### ENTRIES
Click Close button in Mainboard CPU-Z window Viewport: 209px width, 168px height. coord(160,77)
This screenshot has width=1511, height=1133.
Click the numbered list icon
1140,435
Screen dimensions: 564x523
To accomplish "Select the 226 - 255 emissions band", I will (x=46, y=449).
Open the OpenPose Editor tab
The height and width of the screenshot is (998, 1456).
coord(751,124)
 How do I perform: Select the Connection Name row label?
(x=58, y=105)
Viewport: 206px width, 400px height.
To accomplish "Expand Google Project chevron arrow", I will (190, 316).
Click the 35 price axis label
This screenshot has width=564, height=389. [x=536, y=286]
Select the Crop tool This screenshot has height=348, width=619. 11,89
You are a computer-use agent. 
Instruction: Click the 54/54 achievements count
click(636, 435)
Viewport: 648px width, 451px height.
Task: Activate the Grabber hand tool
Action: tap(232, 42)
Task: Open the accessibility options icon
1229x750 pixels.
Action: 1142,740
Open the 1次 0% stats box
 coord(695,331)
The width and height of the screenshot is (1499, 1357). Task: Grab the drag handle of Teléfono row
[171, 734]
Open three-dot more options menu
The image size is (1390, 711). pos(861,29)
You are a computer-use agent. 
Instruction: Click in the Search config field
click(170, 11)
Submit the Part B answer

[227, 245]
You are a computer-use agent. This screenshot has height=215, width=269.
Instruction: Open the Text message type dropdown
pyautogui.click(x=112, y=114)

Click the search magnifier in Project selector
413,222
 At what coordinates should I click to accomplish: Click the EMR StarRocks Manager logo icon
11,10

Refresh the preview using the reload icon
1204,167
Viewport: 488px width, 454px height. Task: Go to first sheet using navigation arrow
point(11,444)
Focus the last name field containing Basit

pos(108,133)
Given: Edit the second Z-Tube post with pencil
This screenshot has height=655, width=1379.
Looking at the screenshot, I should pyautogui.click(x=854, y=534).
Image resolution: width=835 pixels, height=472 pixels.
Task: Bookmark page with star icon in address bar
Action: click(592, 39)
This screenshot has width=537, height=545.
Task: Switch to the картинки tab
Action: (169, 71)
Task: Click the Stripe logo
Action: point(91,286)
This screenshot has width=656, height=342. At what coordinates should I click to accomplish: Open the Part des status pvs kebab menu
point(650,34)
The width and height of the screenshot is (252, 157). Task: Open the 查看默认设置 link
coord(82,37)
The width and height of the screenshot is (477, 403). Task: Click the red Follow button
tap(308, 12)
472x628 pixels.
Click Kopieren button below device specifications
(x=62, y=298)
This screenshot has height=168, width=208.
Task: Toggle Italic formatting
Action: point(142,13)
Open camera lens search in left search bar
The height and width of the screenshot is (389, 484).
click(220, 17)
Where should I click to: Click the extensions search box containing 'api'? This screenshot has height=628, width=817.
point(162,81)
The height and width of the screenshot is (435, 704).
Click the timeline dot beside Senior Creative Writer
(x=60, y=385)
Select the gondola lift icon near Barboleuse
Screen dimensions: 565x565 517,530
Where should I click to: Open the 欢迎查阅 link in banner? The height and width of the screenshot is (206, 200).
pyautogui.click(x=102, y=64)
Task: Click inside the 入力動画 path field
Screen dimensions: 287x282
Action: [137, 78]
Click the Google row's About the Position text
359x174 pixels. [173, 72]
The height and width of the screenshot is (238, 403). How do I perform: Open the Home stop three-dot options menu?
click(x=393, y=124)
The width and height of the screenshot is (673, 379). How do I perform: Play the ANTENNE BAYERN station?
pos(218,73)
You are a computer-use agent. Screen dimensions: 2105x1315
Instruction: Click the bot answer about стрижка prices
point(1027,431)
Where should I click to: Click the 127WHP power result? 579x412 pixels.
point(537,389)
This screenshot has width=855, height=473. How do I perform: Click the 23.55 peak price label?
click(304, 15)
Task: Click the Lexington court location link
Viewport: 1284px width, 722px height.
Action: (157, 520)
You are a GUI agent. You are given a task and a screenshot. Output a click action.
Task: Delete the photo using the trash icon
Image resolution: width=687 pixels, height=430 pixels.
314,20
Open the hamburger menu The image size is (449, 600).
######
▸ GOAL OF THE EXERCISE: Rewrite all the records above, changing "Instruction" to "Command" and leaving everything else the same.

▸ SOLUTION TO THE PROBLEM:
Click Close button in Mainboard CPU-Z window Viewport: 209px width, 168px height. coord(160,77)
This screenshot has width=1511, height=1133.
Click the numbered list icon
1140,435
Screen dimensions: 564x523
To accomplish "Select the 226 - 255 emissions band", I will (x=46, y=449).
Open the OpenPose Editor tab
The height and width of the screenshot is (998, 1456).
coord(751,124)
 How do I perform: Select the Connection Name row label?
(x=58, y=105)
Viewport: 206px width, 400px height.
To accomplish "Expand Google Project chevron arrow", I will (190, 316).
Click the 35 price axis label
This screenshot has width=564, height=389. [x=536, y=286]
Select the Crop tool This screenshot has height=348, width=619. 11,89
You are a computer-use agent. 
Command: Click the 54/54 achievements count
click(636, 435)
Viewport: 648px width, 451px height.
Task: Activate the Grabber hand tool
Action: tap(232, 42)
Task: Open the accessibility options icon
1229x750 pixels.
Action: 1142,740
Open the 1次 0% stats box
 coord(695,331)
The width and height of the screenshot is (1499, 1357). Task: Grab the drag handle of Teléfono row
[171, 734]
Open three-dot more options menu
The image size is (1390, 711). pos(861,29)
You are a computer-use agent. 
Command: Click in the Search config field
click(170, 11)
Submit the Part B answer

[227, 245]
You are a computer-use agent. This screenshot has height=215, width=269.
Command: Open the Text message type dropdown
pyautogui.click(x=112, y=114)

Click the search magnifier in Project selector
413,222
 At what coordinates should I click to accomplish: Click the EMR StarRocks Manager logo icon
11,10

Refresh the preview using the reload icon
1204,167
Viewport: 488px width, 454px height. Task: Go to first sheet using navigation arrow
point(11,444)
Focus the last name field containing Basit

pos(108,133)
Given: Edit the second Z-Tube post with pencil
This screenshot has height=655, width=1379.
Looking at the screenshot, I should pyautogui.click(x=854, y=534).
Image resolution: width=835 pixels, height=472 pixels.
Task: Bookmark page with star icon in address bar
Action: click(592, 39)
This screenshot has width=537, height=545.
Task: Switch to the картинки tab
Action: (169, 71)
Task: Click the Stripe logo
Action: point(91,286)
This screenshot has width=656, height=342. At what coordinates should I click to accomplish: Open the Part des status pvs kebab menu
point(650,34)
The width and height of the screenshot is (252, 157). Task: Open the 查看默认设置 link
coord(82,37)
The width and height of the screenshot is (477, 403). Task: Click the red Follow button
tap(308, 12)
472x628 pixels.
Click Kopieren button below device specifications
(x=62, y=298)
This screenshot has height=168, width=208.
Task: Toggle Italic formatting
Action: point(142,13)
Open camera lens search in left search bar
The height and width of the screenshot is (389, 484).
click(220, 17)
Where should I click to: Click the extensions search box containing 'api'? This screenshot has height=628, width=817.
point(162,81)
The height and width of the screenshot is (435, 704).
Click the timeline dot beside Senior Creative Writer
(x=60, y=385)
Select the gondola lift icon near Barboleuse
Screen dimensions: 565x565 517,530
Where should I click to: Open the 欢迎查阅 link in banner? The height and width of the screenshot is (206, 200).
pyautogui.click(x=102, y=64)
Task: Click inside the 入力動画 path field
Screen dimensions: 287x282
Action: [137, 78]
Click the Google row's About the Position text
359x174 pixels. [173, 72]
The height and width of the screenshot is (238, 403). How do I perform: Open the Home stop three-dot options menu?
click(x=393, y=124)
The width and height of the screenshot is (673, 379). How do I perform: Play the ANTENNE BAYERN station?
pos(218,73)
You are a computer-use agent. Screen dimensions: 2105x1315
Command: Click the bot answer about стрижка prices
point(1027,431)
Where should I click to: Click the 127WHP power result? 579x412 pixels.
point(537,389)
This screenshot has width=855, height=473. How do I perform: Click the 23.55 peak price label?
click(304, 15)
Task: Click the Lexington court location link
Viewport: 1284px width, 722px height.
Action: (157, 520)
You are a GUI agent. You are given a task and a screenshot. Output a click action.
Task: Delete the photo using the trash icon
Image resolution: width=687 pixels, height=430 pixels.
314,20
Open the hamburger menu The image size is (449, 600).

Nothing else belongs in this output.